Doch was ist mit den Leuten, die gar nicht mehr aufhören zu reisen? Die nicht seit Wochen, nicht seit Monaten, sondern seit Jahren unterwegs sind, mal hier länger bleiben, mal dort einen Job annehmen, aber letztlich immer weiter ziehen? Es sind wohl die Neuzeit-Nomaden. Ich selbst bin keine von ihnen, denn egal wie schön die Erfahrungen und Erlebnisse und wie wichtig die Horrizonterweiterung, ich weiß: ich brauche meinen Platz irgendwo. Brauchen den die anderen denn nicht?
Denn einerseits lernt man Menschen kennen, die einen in der eigenen Denkensweise weiterbringen und außerdem, auf eigenen Füßen zu stehen. Frei und man selber zu sein. An einem Zuhause und Menschen, die einen letztlich aufatmen und sich fallen lassen, fehlt es jedoch.
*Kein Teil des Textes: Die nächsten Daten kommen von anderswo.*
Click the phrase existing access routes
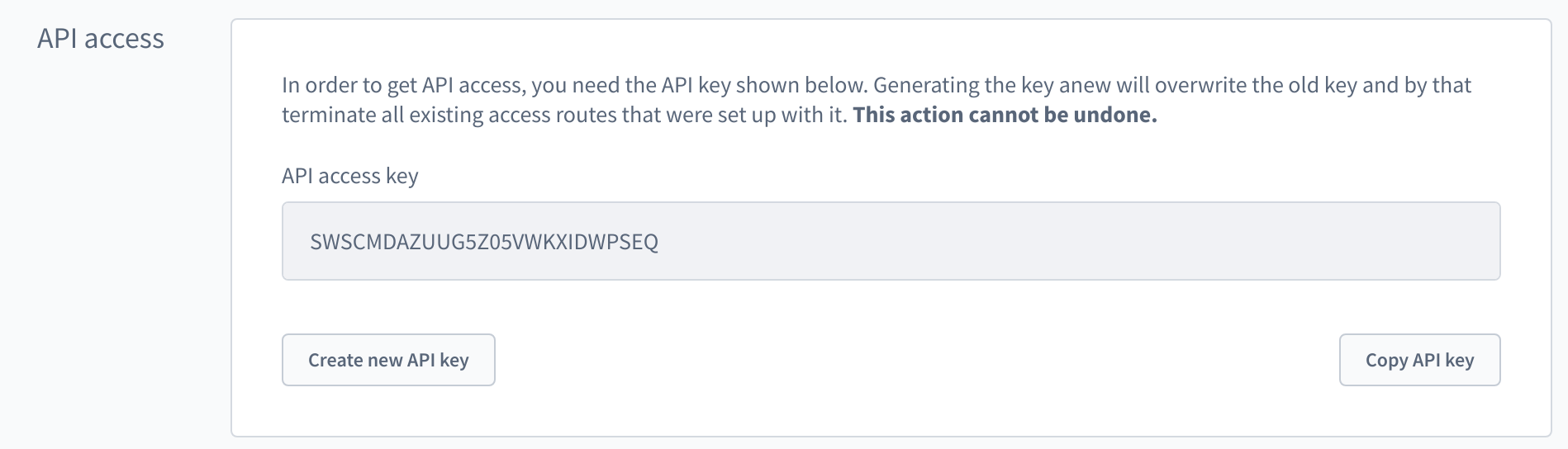Viewport: 1568px width, 449px height. click(504, 115)
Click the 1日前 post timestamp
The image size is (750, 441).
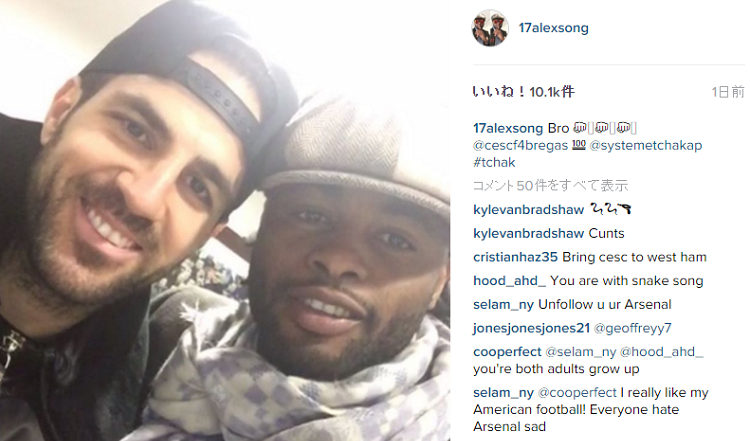(x=728, y=92)
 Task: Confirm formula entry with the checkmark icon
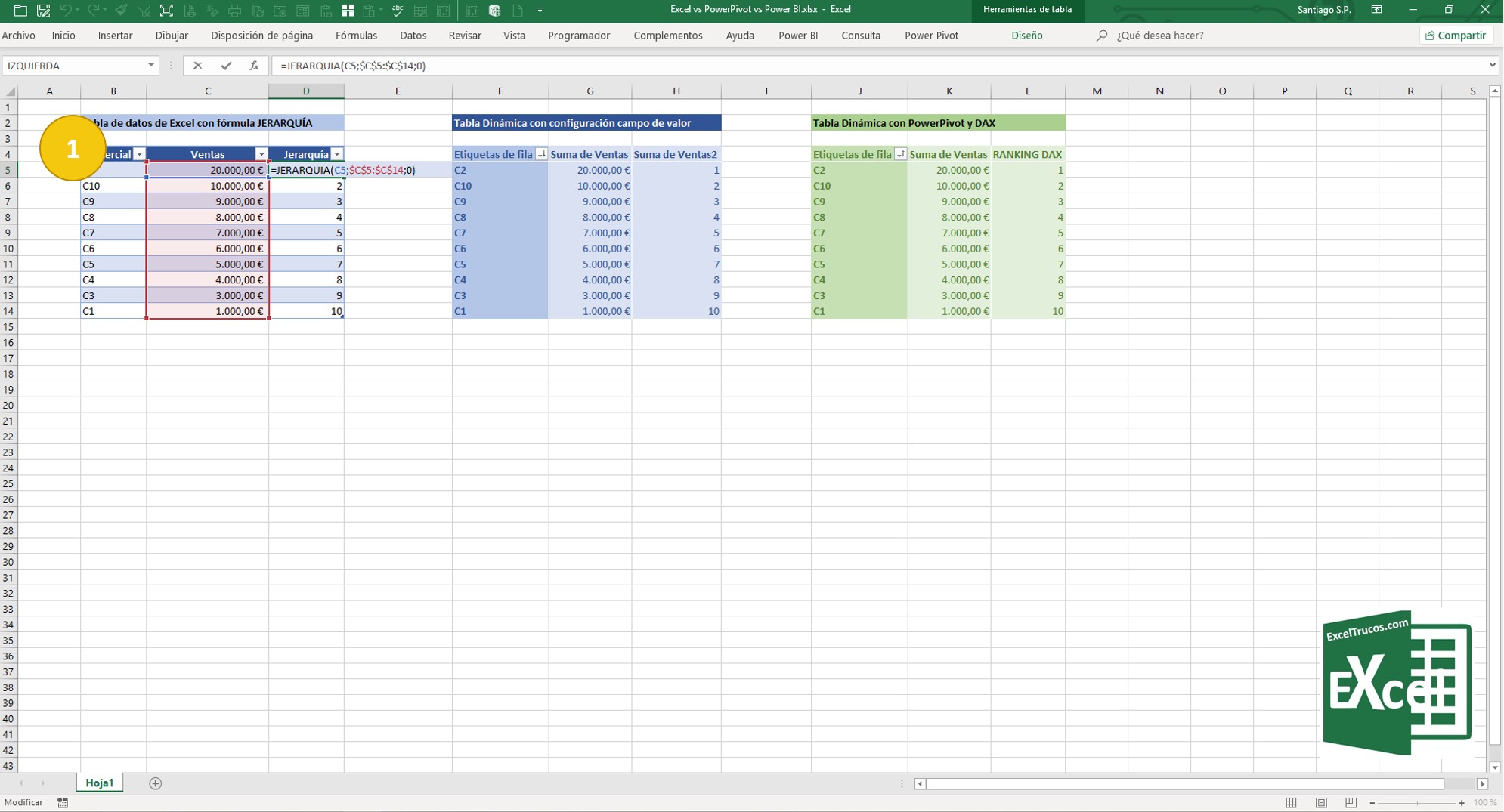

Vielleicht ist für die Erweiterung des Horizonts und das Finden der Gangart, wie man den eigenen Lebensweg meistern möchte, genau das, wofür es sich eine Weile altgewohntes aufzugeben lohnt. Es gilt aufzupassen, sich nicht selbst zu verlieren, doch wer nicht vergisst, wer er ist, der wird einen Platz finden. Und den Rucksack wieder auspacken, gefüllt mit besagtem T-Shirt und einem Riesenbündel an Geschichten, Erlebnissen und Weisheiten, die einem für immer bleiben werden.

Denn das Reisen ist ein Geschenk. Ein Geschenk an die Seele und den Geist, das eigene Leben nochmal ganz anders zu betrachten und neue Wege auszuprobieren.

Freitag, 2. September 2011

Angst vorm Fliegen

Er ist verschrien, er ist unbeliebt und keiner will in ihn geraten: der Alltagstrott. Immer dem selben nachgehen, an den selben Orten mit den selben Tätigkeiten und selbst die Abwechslung (Hobbies, Ausflüge etc.) ist doch irgendwann einmal "immer das selbe". Auf kurz oder lang ist der Mensch ein Gewohnheitstier, der, wenn er einmal ein funktionierendes Gesamtsystem und einen Platz im Leben gefunden hat, in und an dem er sich wohlfühlt, auch nicht mehr so schnell davon weicht.

Doch freiwillig oder unfreiwillig: Neue Dinge passieren. Ganz egal ob Schwangerschaft, Reise, neue Liebe oder Trennung von der alten: Aufeinmal ist der "Trott" passé.


Geliebtes altes Sofa
Sehr oft wird uns erst bei einer anstehenden Veränderung klar, dass wir unser Leben eigentlich gut finden, so wie es ist. Der eigene Alltag kommt einem vor wie ein altes, abgesessenes Sofa. Es ist nicht mehr schön, es sind schon viele Flecken drauf und da wo Leute gesessen haben, sind Dellen. Doch wenn es darum geht, das Sofa aus dem Wohnzimmer zu verbannen und einen neuen Kollegen aufzustellen, da protestiert es in uns laut auf. "Nein, ich will das so. Das war immer gemütlich so, das soll so bleiben", motzt eine Stimme, die sich absolut sicher ist, was sie will. Man selbst, gerade im Ikea-Katalog nach einem neuen Sofa blätternd, kratzt sich nur verwundert am Kopf. Wie kann sich der da so sicher sein? Denn eigentlich lautete der bis gerade eben vorherrschende Gedanke: "Sofa alt, Neues muss her."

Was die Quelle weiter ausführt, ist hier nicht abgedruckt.